Stored data:

• • •

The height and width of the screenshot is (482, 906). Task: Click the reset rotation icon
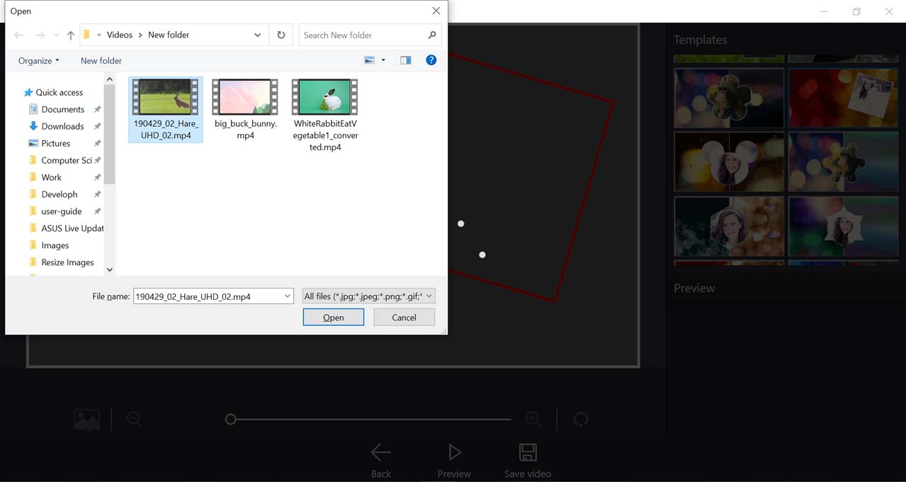(581, 420)
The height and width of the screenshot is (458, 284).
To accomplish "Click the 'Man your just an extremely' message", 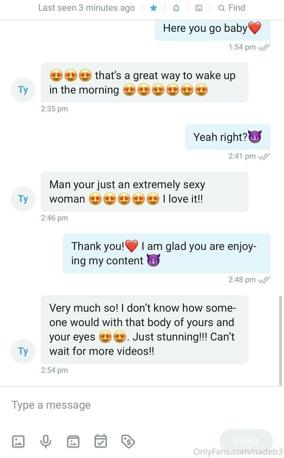I will [x=144, y=191].
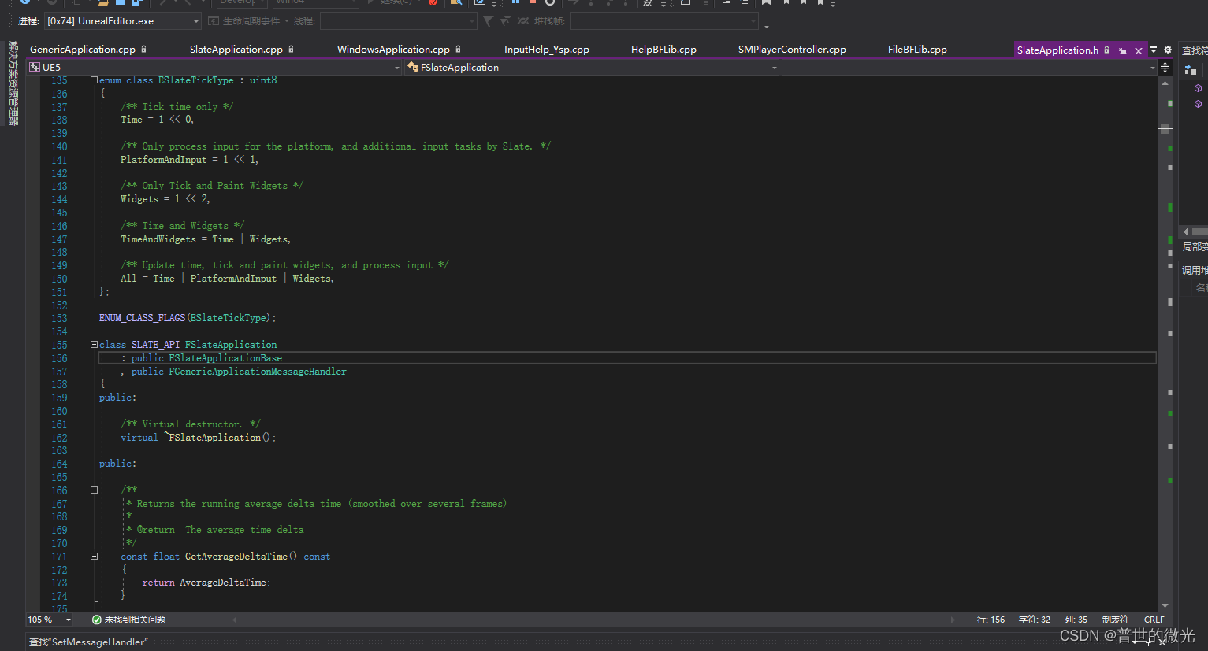Pin the SlateApplication.h document tab
The width and height of the screenshot is (1208, 651).
tap(1123, 50)
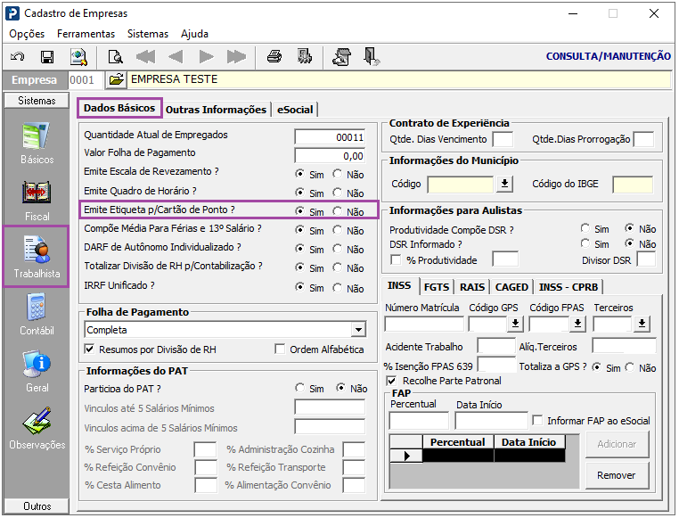Viewport: 679px width, 518px height.
Task: Open the município Código dropdown arrow
Action: click(505, 184)
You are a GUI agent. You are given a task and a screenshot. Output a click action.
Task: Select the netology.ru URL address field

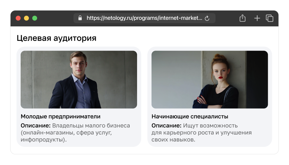144,18
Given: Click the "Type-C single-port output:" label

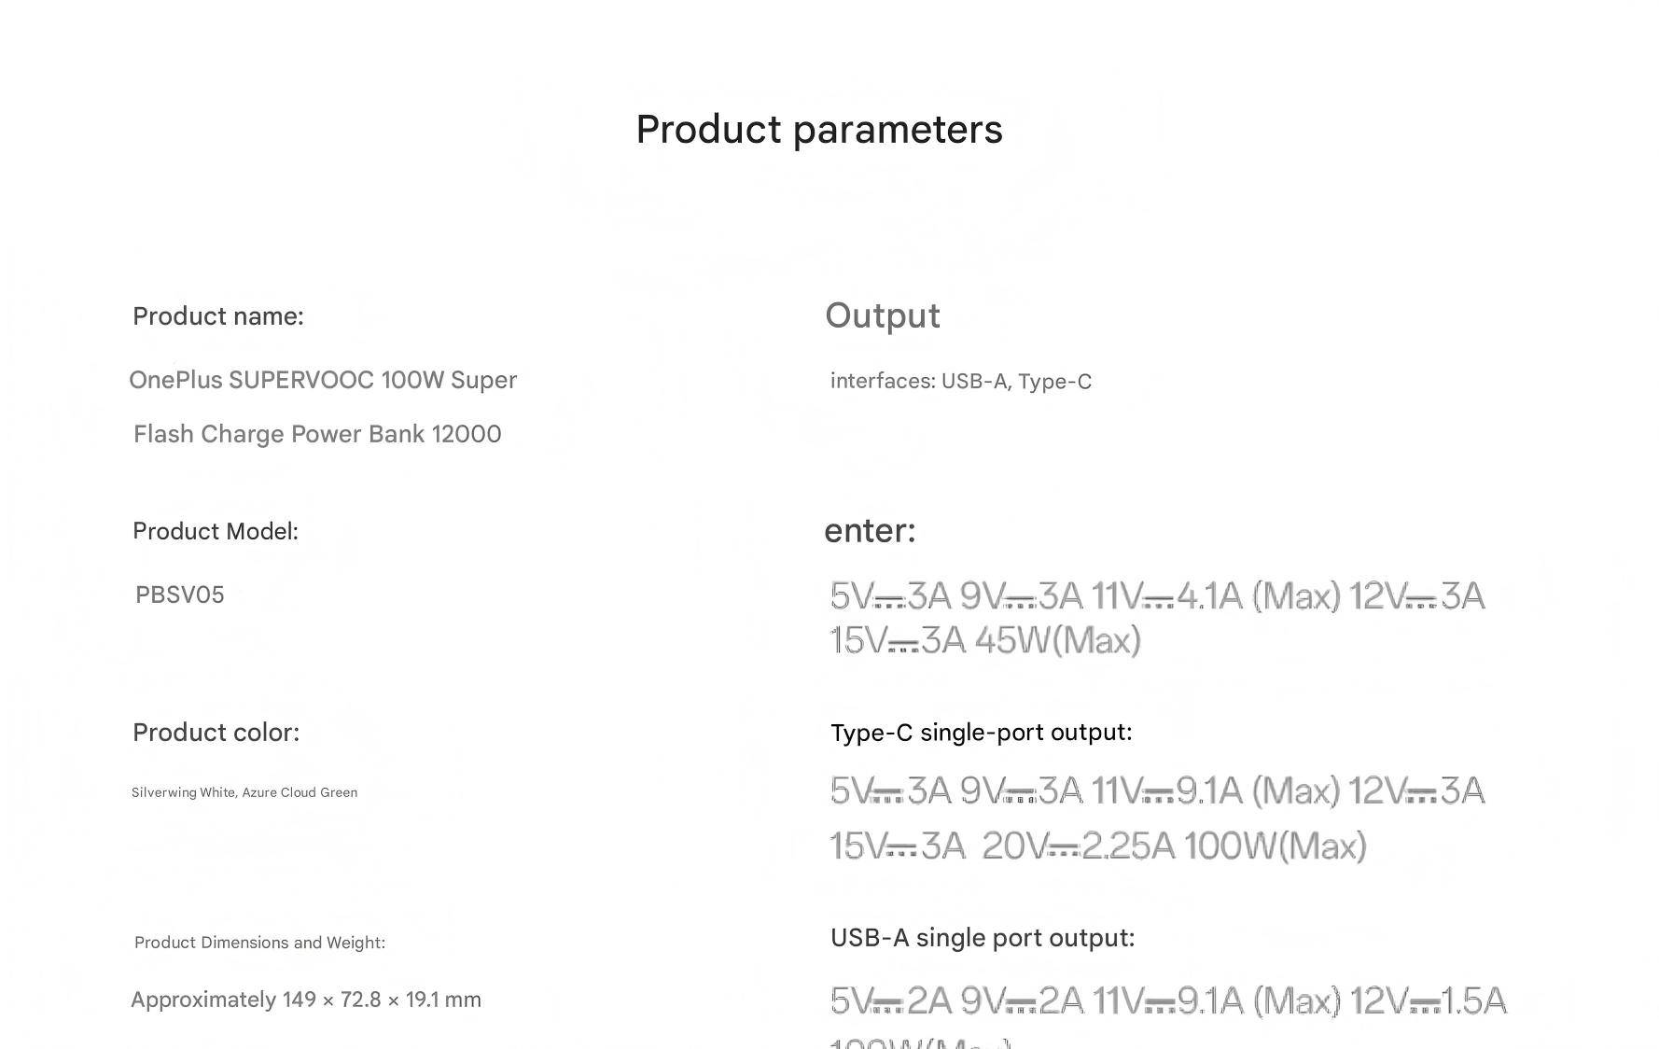Looking at the screenshot, I should coord(982,733).
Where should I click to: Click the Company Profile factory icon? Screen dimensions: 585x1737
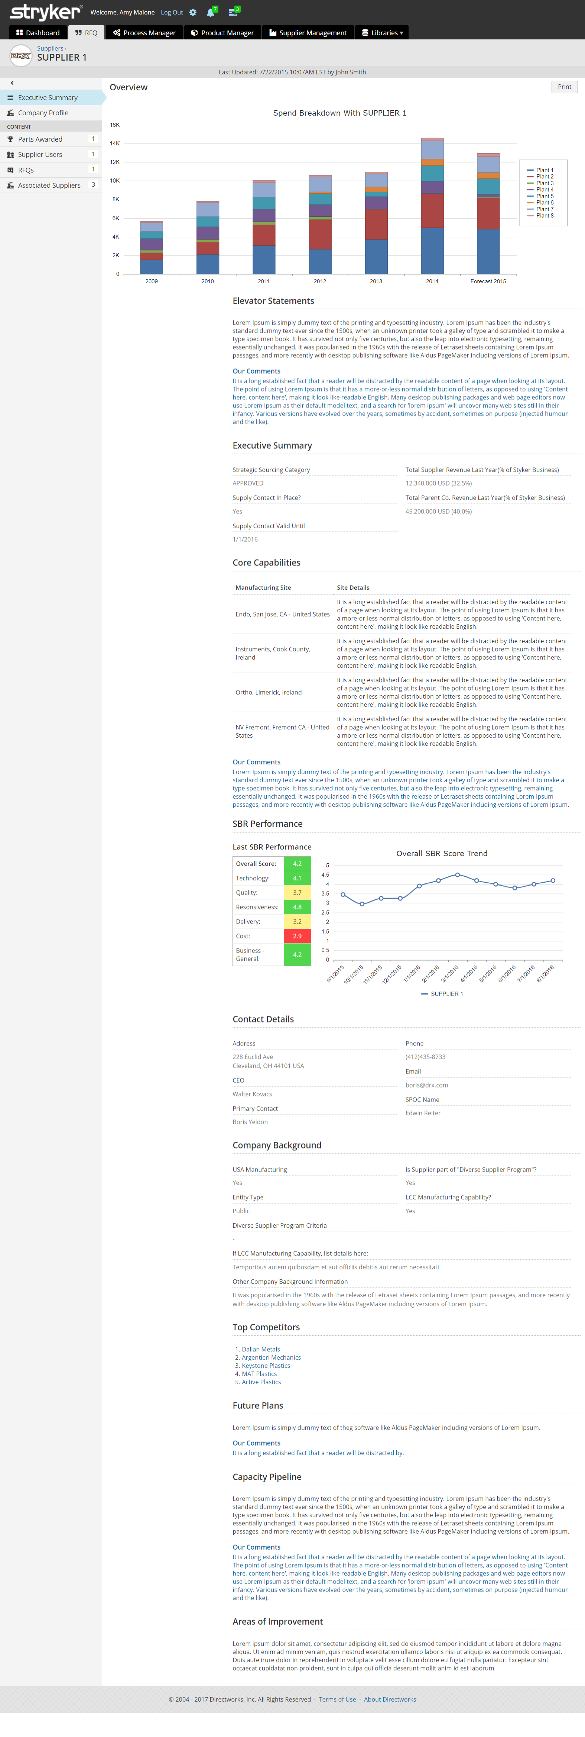coord(10,113)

• • •

Instructions to follow:
Take the line containing "Given: Click the" as the first and the last line of the records as the end. Print every line in that span exactly, leaving out pictures.

Output:
Given: Click the "Type-C single-port output:" label

Looking at the screenshot, I should coord(982,733).
Where should I click to: Click the Company Profile factory icon? Screen dimensions: 585x1737
coord(10,113)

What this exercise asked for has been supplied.